I still think I'm missing something in this scenario of yours :-
> Scenario:
> 1. User application on N nodes of a parallel platform scans
> parallel DBMS (running on M nodes) for data of interest,
> stored in data formats the application understands.
Fine.
> 2. The DBMS looks for matches in it's metadata index and a list of
> entries matching the query are returned to the application.
Fine.
> 3. The application selects one from the list, but wants only
> certain fields.
Fine.
> 4. The application requests a cross section of the stored data
> from the DBMS.
Fine.
> 5. The DBMS has stored the CHAR_DATATYPE as metadata. It
> constructs the datatype and signals the application
> to initiate an asynchronous receive for the data.
What is this CHAR_DATATYPE, and who is using it ?
(The DBMS server, or the user ?)
It seems to me that neither of them need it.
The application certainly knows the format of the data it wants, so it
doesn't need to be told it. The application has to tell the DBMS
server about the format of the data (otherwise how can the server
extract the right pieces ?)
Therefore both ends of the transfer know the type signature of the
data. Each needs to add a layout. THe information in the layout can't
be stored anywhere. The DBMS needs to know where in store
it got the data from the disk, and how that relates to the slice the
user requested. (Given that the user asked only for a slice of the
data this information can only be calculated once we have the user
request).
The user app needs to know where in store it's going to put the
result (but that's obvious).
So, where's the problem ? The DBMS server has to do some grubby
things, but it alreay had to. It needs to know how the user data is
layed out in its store, but it had to know that aside from any MPI
issues.
> 6. The DBMS retreives the data cross section in parallel (MPI-IO)
> from the parallel archival storage system (running
> on L nodes).
> 7. The DBMS sends or otherwise broadcasts (MPI) the data in
> parallel to the application.
Your second example :-
> Another Scenario: Visualization of a running parallel computation.
> 1. The visualization program contacts the application, requesting
> a list of (MPI) datatypes and associated metadata.
> 2. The vis' program discovers elements of certain datatypes which it
> has operators to display.
> 3. Transactions similar to the above scenario begin ...
Here again I don't see a problem with what MPI already provides.

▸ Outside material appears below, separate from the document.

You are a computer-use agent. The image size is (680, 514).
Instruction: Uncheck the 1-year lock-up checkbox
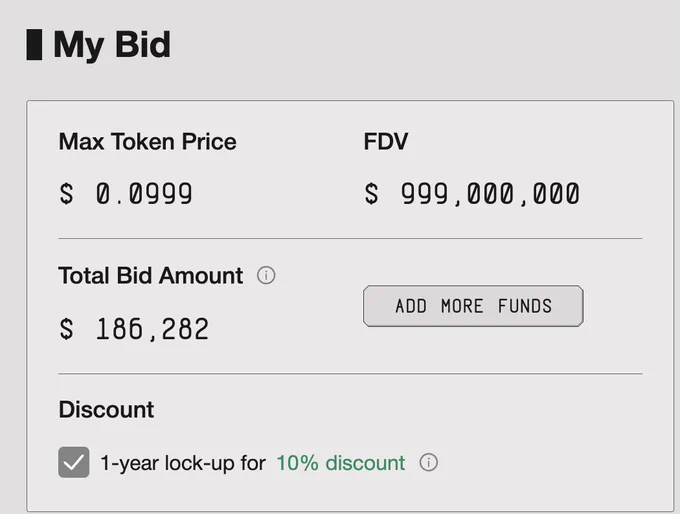click(74, 462)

If the vis program is going to display the data it better know how it
is layed out in its store. If it knows it can tell MPI. If it doesn't
it can't do anything.
Having MPI receive it and lay it out "in an MPI natural way" doesn't
help much at all.
Please educate me. I still feel I'm missing something somewhere.
-- Jim
James Cownie
BBN UK Ltd
Phone : +44 117 9071438
E-Mail: jcownie@bbn.com